On Saturday, spoken word artist and Wordspell co-founder Andrea Thompson will present at FAC with her workshop students, who have been cultivating their expressive potential through performance. Experimenting with a variety of innovative spoken word forms and practices, they bring passion and power to their words, on both the page and the stage, highlighting the interdisciplinary nature of FAC.
The culmination of this discussion will be explored in our Looking Forward Looking Back panel, which will take place on Sunday from 1:00pm to 2:30pm. On this panel we have Frieda Forman, the coordinator of Women’s Work, Lillian Allen and Paula Bourne, senior activists who have been relentless in their fight for equity and social justice for decades.
Our youngest panelist is Fannie Gadouas, a Montreal artist, who will be reading the Cuntamponary Art manifesto at the reception on Thursday night. This manifesto seeks to create a new vision for feminism moving forward. Fannie was recently at the fore of the Montreal movement to ban a misogynist speaker and writer who was coming to Canada to deliver speeches and promote rape legalization.
This phenomenal group will be moderated by Johanna Householder, OCADU’s chair of Art and Social Change. Johanna is a feminist performance artist with a long history of successful feminist art activism and performance. She was a member of the notorious satirical feminist performance ensemble The Clichettes, who performed across Canada and the US under variable circumstances throughout the 1980s.

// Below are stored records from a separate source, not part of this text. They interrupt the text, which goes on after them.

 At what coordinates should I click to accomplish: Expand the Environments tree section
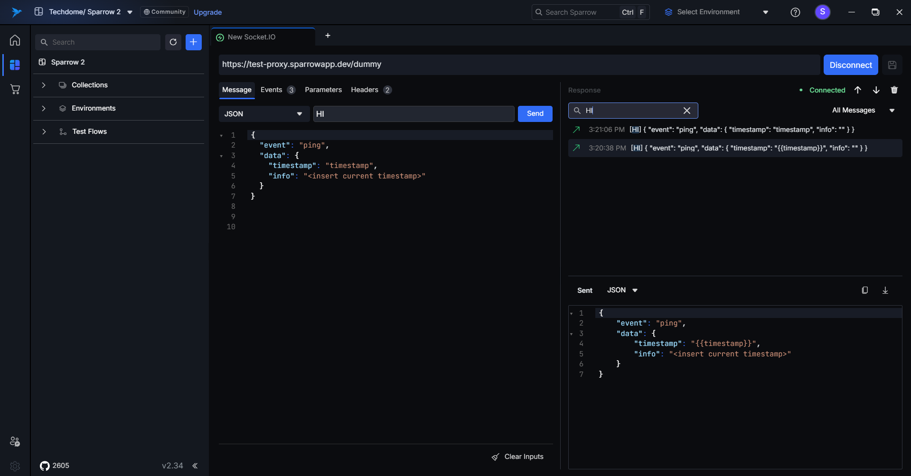pyautogui.click(x=44, y=109)
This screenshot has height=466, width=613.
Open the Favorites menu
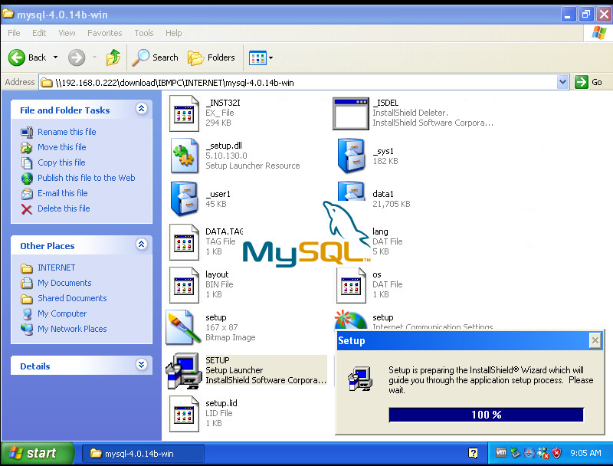pyautogui.click(x=104, y=33)
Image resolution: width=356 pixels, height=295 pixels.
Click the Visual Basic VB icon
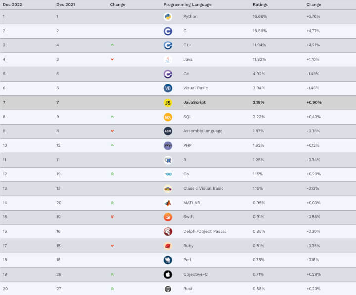pyautogui.click(x=168, y=88)
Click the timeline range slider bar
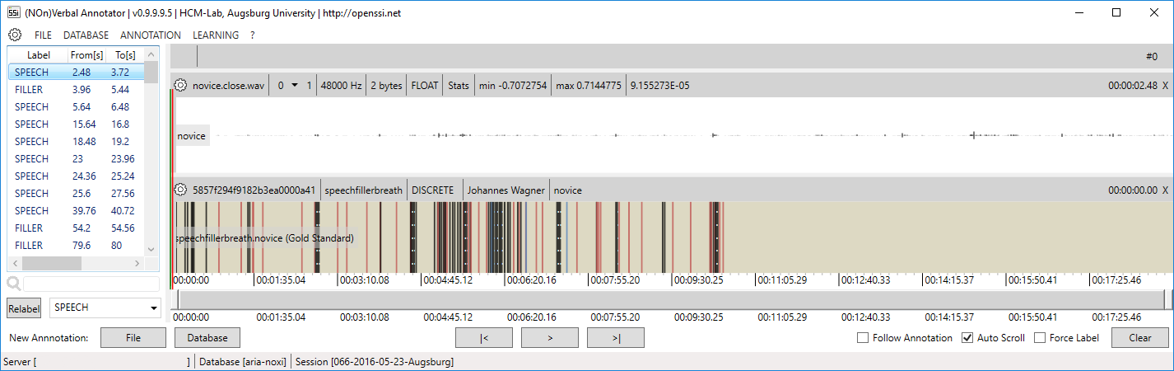Screen dimensions: 1174x371 tap(671, 298)
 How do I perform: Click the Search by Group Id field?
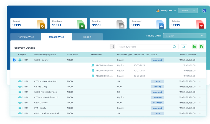(144, 47)
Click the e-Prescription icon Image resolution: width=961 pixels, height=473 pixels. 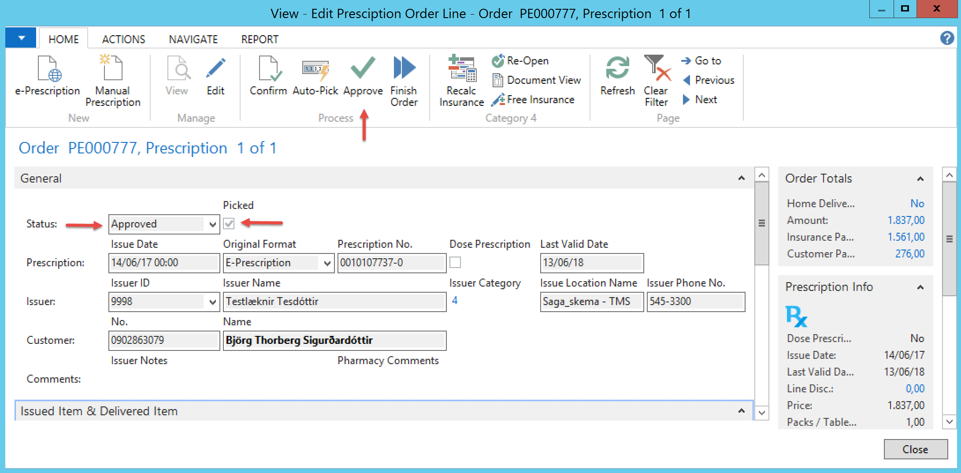point(48,69)
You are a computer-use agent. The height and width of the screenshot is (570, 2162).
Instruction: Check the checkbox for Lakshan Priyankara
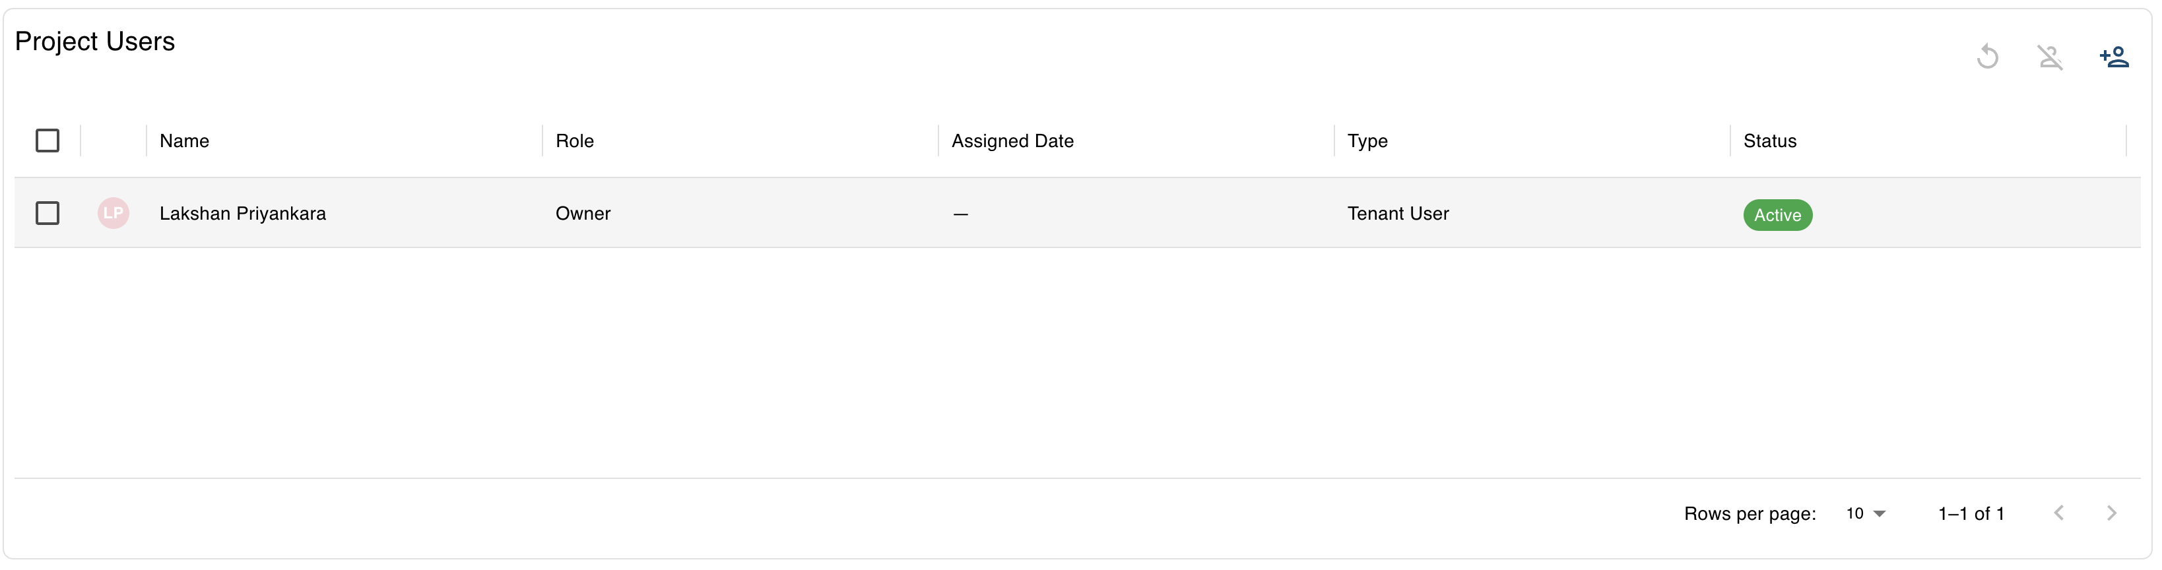(x=48, y=213)
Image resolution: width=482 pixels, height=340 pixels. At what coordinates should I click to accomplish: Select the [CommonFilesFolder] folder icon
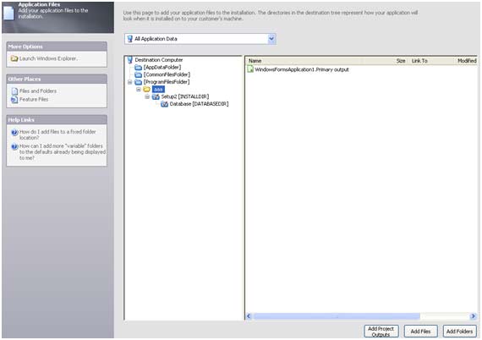point(139,74)
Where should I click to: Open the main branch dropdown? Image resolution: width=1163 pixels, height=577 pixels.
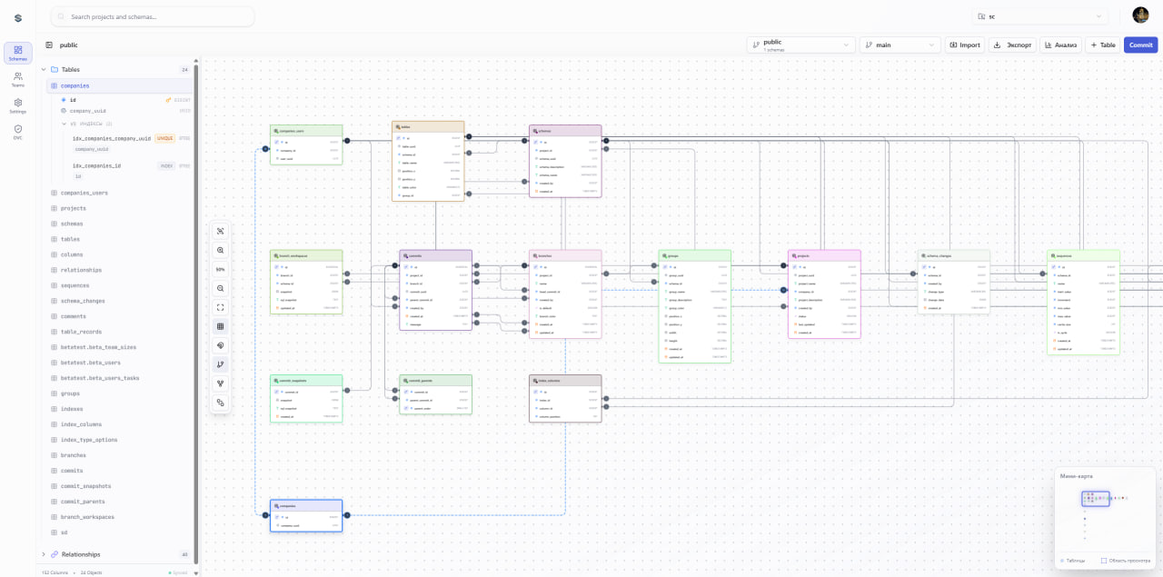(899, 45)
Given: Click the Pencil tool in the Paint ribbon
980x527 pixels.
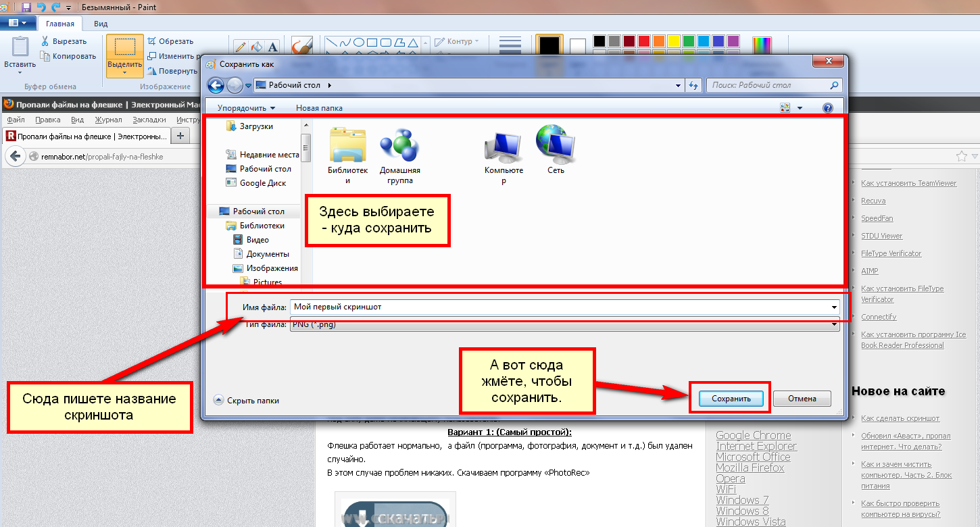Looking at the screenshot, I should tap(240, 47).
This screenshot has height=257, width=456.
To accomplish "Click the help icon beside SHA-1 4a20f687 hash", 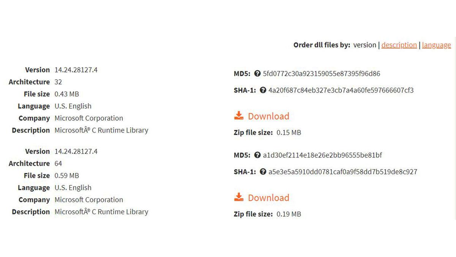I will pyautogui.click(x=263, y=90).
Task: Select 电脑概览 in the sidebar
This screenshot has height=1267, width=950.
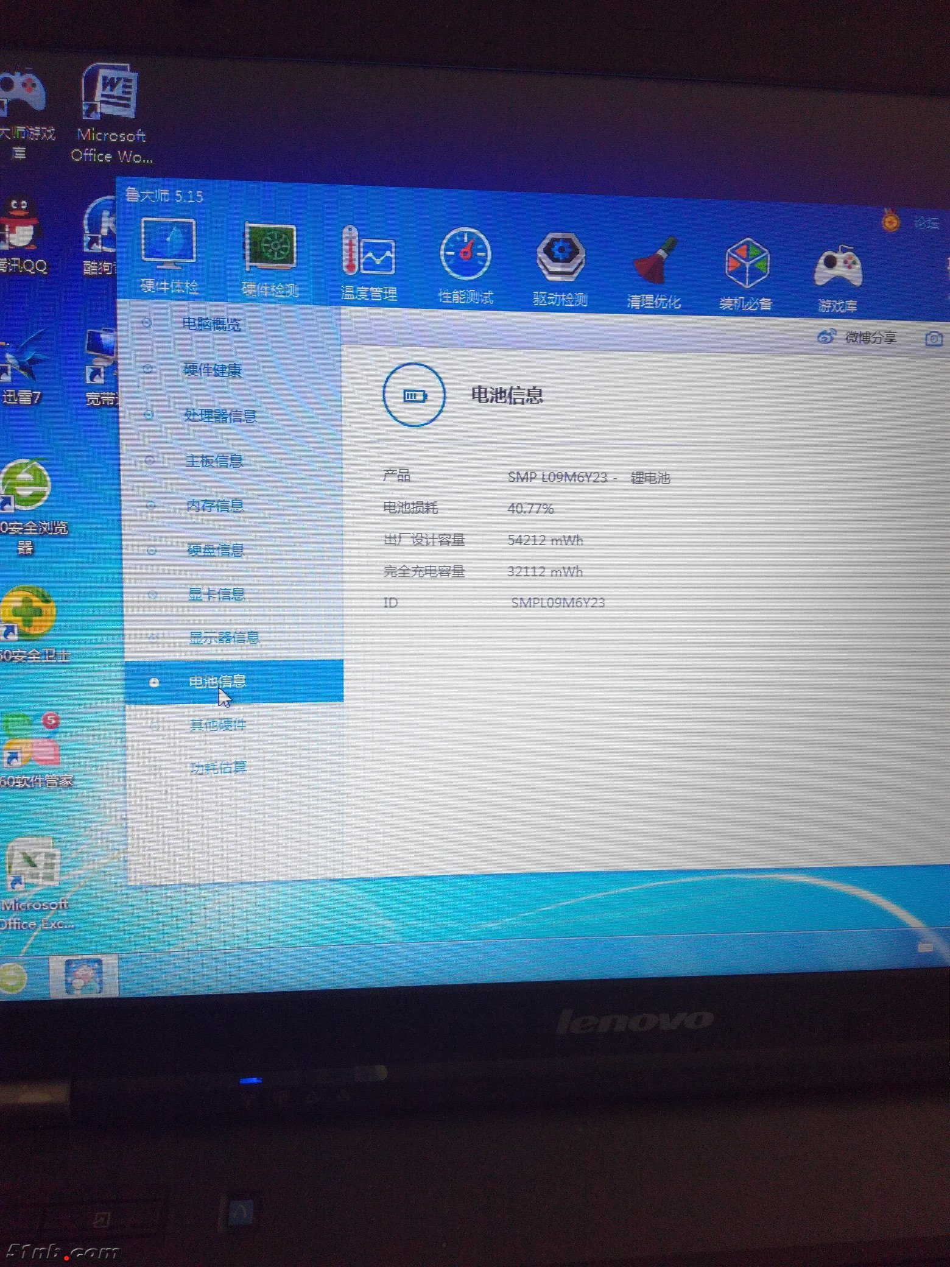Action: (211, 324)
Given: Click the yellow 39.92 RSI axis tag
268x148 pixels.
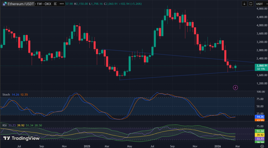Looking at the screenshot, I should [261, 135].

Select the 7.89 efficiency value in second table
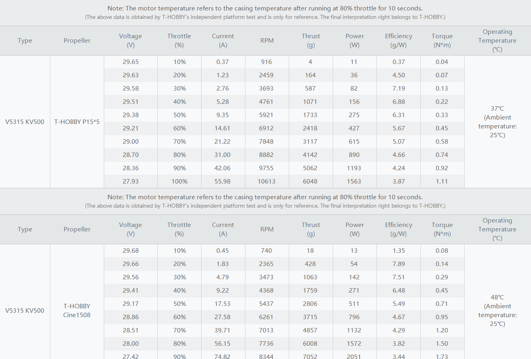tap(398, 264)
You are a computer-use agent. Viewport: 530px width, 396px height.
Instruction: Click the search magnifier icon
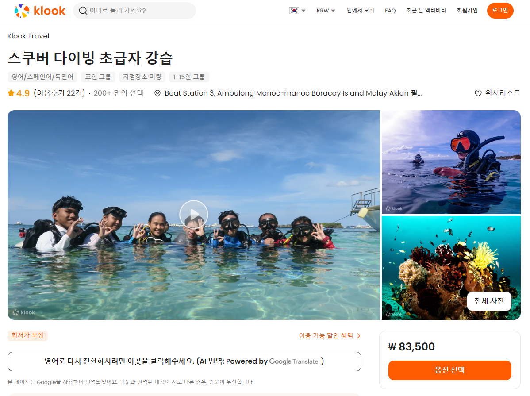[83, 11]
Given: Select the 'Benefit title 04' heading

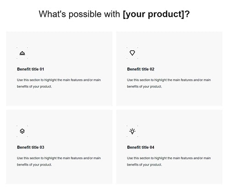Looking at the screenshot, I should [x=141, y=147].
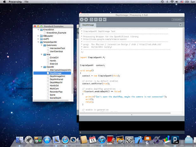
Task: Open the File menu
Action: [26, 2]
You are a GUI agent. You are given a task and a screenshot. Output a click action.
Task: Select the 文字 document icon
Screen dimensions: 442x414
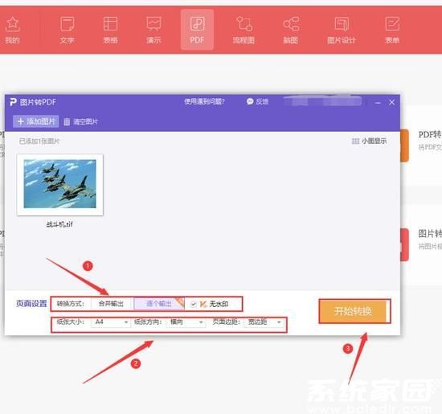tap(67, 30)
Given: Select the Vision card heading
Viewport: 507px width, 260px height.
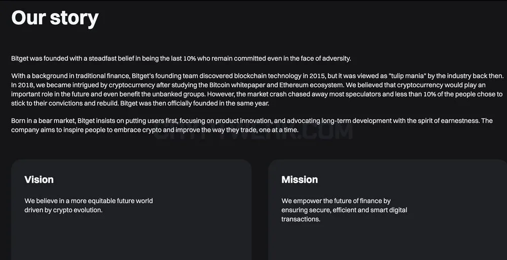Looking at the screenshot, I should coord(39,180).
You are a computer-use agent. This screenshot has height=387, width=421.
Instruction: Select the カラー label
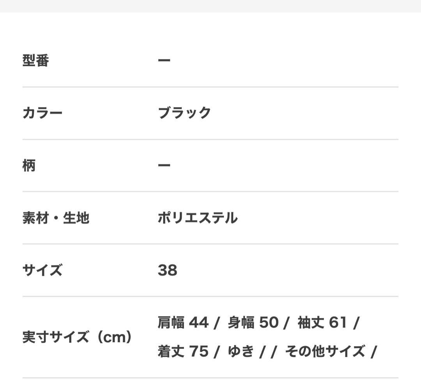coord(42,113)
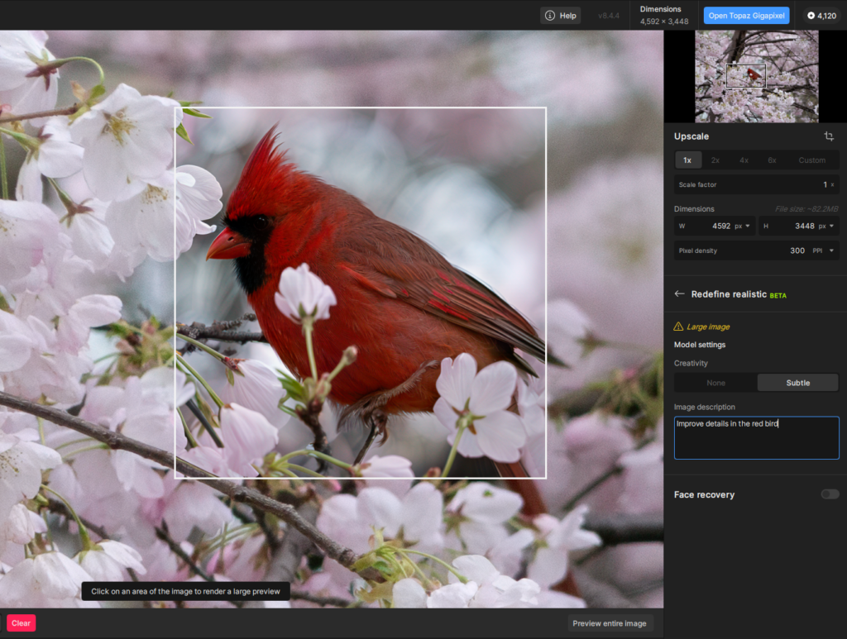Click the navigator thumbnail preview
The width and height of the screenshot is (847, 639).
[x=756, y=76]
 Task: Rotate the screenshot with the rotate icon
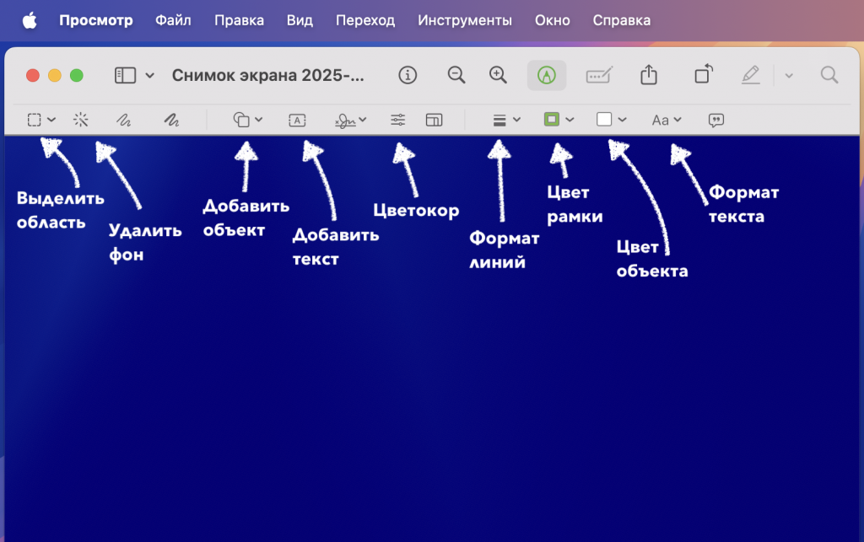(x=703, y=75)
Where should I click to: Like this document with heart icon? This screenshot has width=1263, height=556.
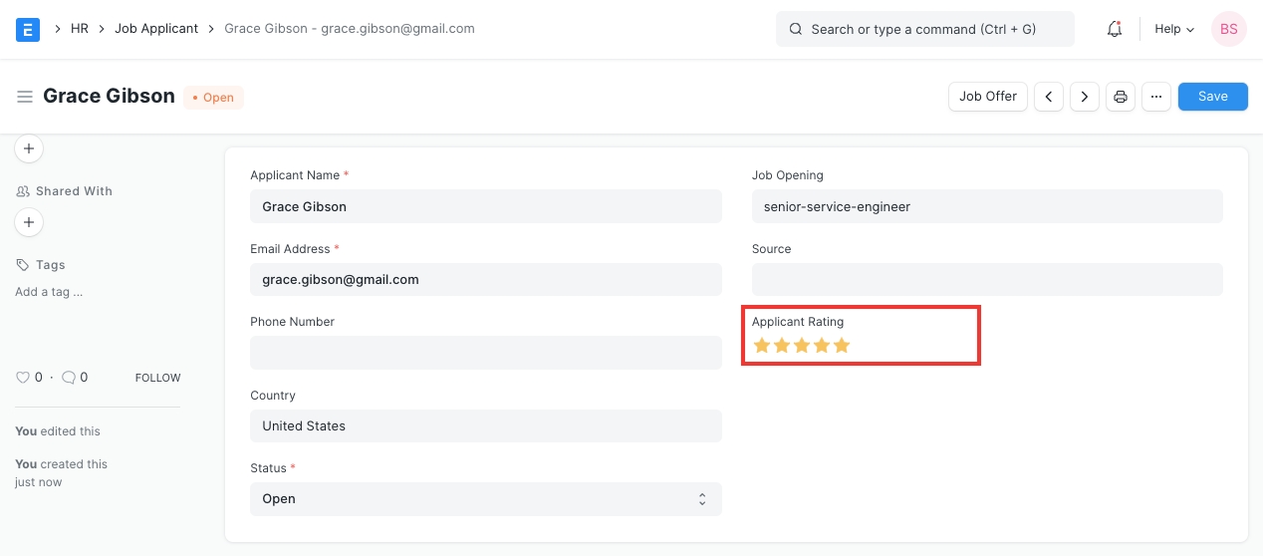pyautogui.click(x=23, y=378)
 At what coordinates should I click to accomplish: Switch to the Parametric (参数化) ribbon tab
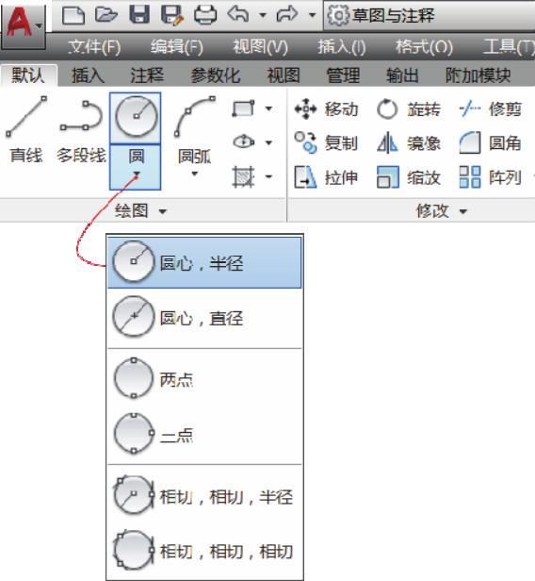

We hope that these programming pieces have a dialogue with one another, a dialogue that will help us to move forward and support the next generation and this new rise in feminism (s) that is occurring both in the physical realm and the ever-expanding online world. The challenges that we face within the digital sphere are especially topical, as we are required to think on our feet as we navigate it. Here especially, we can consider where we forge new paths to build a stronger future of equity and social justice within an intersectional framework. We look to continue the feminist tradition of an impassioned approach to our feminism(s) to create real social change in our communities and our art.